ヴィヴィは「いけません」と繰り返すエメの手を引き、人気の無い部屋にもぐりこみ、そして、



 服を脱がせた。





「……ヴィ、ヴィヴィアンヌ様~!?」

「風邪を引かないように、ぼくの軍服を着ていて!」


 剥ぎ取った侍女の服を着こみ、髪もキャップにしまって変装したヴィヴィは部屋を飛び出した。エメには申し訳ないけれど謝っている時間は無い。


 三階の西側の部屋を目指した。途中で険しい顔つきの女中頭と通り過ぎたが、お辞儀をするふりをして顔を伏せたら何とかやり過ごせた。


 ――ここだ!


 西の部屋に飛び込み息を呑む。

 見知らぬご令嬢が佇んでいたからだ。窓辺に立つ姿の可憐なこと。よく見れば、ドレスを纏いかつらをつけた師匠だった。


「うそ……」


 我が目を疑うヴィヴィとドレス姿のマルクの間に、一人の女性が立ち塞がる。


「勝手に入られては困ります!」


 女中頭と同じくらいの年齢の女性が声を荒らげる。


「マチルダ。彼女なら大丈夫」


 マルクは慣れた様子で制す。おそらく、マチルダはマルクの家から付き添いでやって来た侍女なのだろう。


「先生。これは……?」

「マルク! 新しいドレスはどうかしら~!?」


 ドアが再び勢い良く開いた。入ってきたのは悪魔、ではなく王女だった。扇子の下で意地悪く顔を歪めている。


「あら、ヴィヴィ!? こんなところにいたのね! 探したのよ。一緒に面白いものを見ようと思って……。あら、どなた?」


 王女はご令嬢にやっと気がついた。その目は憧れのお姉さんを眺めるようにうっとりとしてしている。しかし彼女の正体がわかると、途端に顔を引きつらせてしまった。


「マ、マ、マルクなの!?」


 着飾ったマルクは王女に向き直り、恭しく膝を曲げた。


「このような素敵なドレスを頂戴し有難き幸せに存じます。

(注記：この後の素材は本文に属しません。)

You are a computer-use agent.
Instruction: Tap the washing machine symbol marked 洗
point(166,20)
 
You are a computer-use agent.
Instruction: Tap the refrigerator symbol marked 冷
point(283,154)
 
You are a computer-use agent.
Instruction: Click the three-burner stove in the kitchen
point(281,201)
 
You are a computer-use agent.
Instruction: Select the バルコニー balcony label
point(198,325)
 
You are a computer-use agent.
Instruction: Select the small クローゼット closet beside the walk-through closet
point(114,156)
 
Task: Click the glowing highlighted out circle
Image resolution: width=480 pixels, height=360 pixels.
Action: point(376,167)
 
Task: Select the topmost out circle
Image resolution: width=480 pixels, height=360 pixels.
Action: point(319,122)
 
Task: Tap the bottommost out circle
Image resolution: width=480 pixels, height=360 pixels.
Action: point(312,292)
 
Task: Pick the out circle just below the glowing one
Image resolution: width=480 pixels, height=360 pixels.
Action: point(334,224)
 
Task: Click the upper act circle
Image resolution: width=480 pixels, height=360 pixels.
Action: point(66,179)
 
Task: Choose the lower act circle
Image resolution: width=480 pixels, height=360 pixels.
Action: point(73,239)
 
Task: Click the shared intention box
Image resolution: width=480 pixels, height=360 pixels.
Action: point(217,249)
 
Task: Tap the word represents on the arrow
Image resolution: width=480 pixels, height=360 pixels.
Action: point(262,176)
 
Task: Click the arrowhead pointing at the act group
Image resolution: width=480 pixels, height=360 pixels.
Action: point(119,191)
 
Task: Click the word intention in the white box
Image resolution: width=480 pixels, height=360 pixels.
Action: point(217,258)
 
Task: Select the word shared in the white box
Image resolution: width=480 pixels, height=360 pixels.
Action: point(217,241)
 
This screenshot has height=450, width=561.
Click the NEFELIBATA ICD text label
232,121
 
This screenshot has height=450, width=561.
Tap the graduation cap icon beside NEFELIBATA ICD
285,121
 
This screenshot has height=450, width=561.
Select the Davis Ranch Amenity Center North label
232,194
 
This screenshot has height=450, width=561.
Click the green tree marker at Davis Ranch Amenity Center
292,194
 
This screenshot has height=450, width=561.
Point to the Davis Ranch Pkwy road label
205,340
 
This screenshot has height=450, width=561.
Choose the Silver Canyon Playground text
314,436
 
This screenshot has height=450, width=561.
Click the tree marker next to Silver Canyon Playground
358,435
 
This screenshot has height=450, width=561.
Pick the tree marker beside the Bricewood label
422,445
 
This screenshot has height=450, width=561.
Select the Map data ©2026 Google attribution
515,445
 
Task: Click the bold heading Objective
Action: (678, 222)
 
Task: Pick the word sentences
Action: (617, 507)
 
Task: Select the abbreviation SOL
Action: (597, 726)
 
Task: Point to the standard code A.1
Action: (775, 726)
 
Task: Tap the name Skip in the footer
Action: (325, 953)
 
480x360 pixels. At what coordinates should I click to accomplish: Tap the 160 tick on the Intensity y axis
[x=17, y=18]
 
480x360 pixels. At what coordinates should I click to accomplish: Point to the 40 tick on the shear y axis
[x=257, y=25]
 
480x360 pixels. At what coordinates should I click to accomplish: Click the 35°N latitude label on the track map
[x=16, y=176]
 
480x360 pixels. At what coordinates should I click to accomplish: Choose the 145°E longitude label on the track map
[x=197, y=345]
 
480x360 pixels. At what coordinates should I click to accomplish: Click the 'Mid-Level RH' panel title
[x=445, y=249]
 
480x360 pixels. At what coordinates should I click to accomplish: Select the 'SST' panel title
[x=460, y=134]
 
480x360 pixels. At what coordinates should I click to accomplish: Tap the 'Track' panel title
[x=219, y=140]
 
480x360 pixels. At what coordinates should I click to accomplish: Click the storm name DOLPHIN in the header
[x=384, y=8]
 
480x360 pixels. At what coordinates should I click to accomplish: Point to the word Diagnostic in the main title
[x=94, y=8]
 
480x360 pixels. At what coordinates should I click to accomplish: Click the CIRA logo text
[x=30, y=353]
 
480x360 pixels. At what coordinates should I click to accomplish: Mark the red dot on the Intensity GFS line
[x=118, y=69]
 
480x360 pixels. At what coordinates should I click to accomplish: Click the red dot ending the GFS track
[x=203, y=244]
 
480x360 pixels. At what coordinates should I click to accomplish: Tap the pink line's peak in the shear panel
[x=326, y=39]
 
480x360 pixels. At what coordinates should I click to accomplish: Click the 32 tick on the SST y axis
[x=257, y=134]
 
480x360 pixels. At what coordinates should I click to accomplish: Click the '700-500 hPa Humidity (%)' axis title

王女様」


 完ぺきなお辞儀をされた王女は、わなわなと震え始める。


「こ、これじゃ、恥をかかせるどころか……っ」


 王女は本音が漏れかけた口をもごもごさせ、「この話は無しよ!」と怒鳴って身を翻し、部屋から飛び出て行ってしまったのだった。






 マルク、そしてついでにヴィヴィへの嫌がらせが実行されたのは、その次の日だった。「私の人形のおりをしてなさい」と言い残し、王女は城下街に出かけて行ったのである。


 ヴィヴィはサイズアウトの心配の無い軍服を着て、王女の寝室に一人立っていた。

 ベッドには王女のお人形が寝かされている。彼女はこれをボディガードしていろと仰せつかった。最高の嫌がらせだ。


 窓の外からは日差しが入り込み、室内はぽかぽかして欠伸あくびが止まらない。

 マルクは寝室の中にはいない。扉の外側に立って真面目に警護しているはず。

 ヴィヴィは欠伸のし過ぎで潤んだ目を擦り、人形を睨みつける。


「おまえ。ぼくがベッドで昼寝したら王女に告げ口する?」


 人形に尋ねてみたが、微笑んでいるばかりで答えない。よし、昼寝しようと決めたが思い直した。自分だけ夢の中に行くのは不公平だ。

 ヴィヴィはドアの前に立った。


「先生。いますか」

「もちろん」

「一緒に休憩しましょう」

「休憩? ……あっ」


 扉を少し開け、ヴィヴィアンは同じ軍服姿のマルクの腕を引っ張り、中へ誘い込んだ。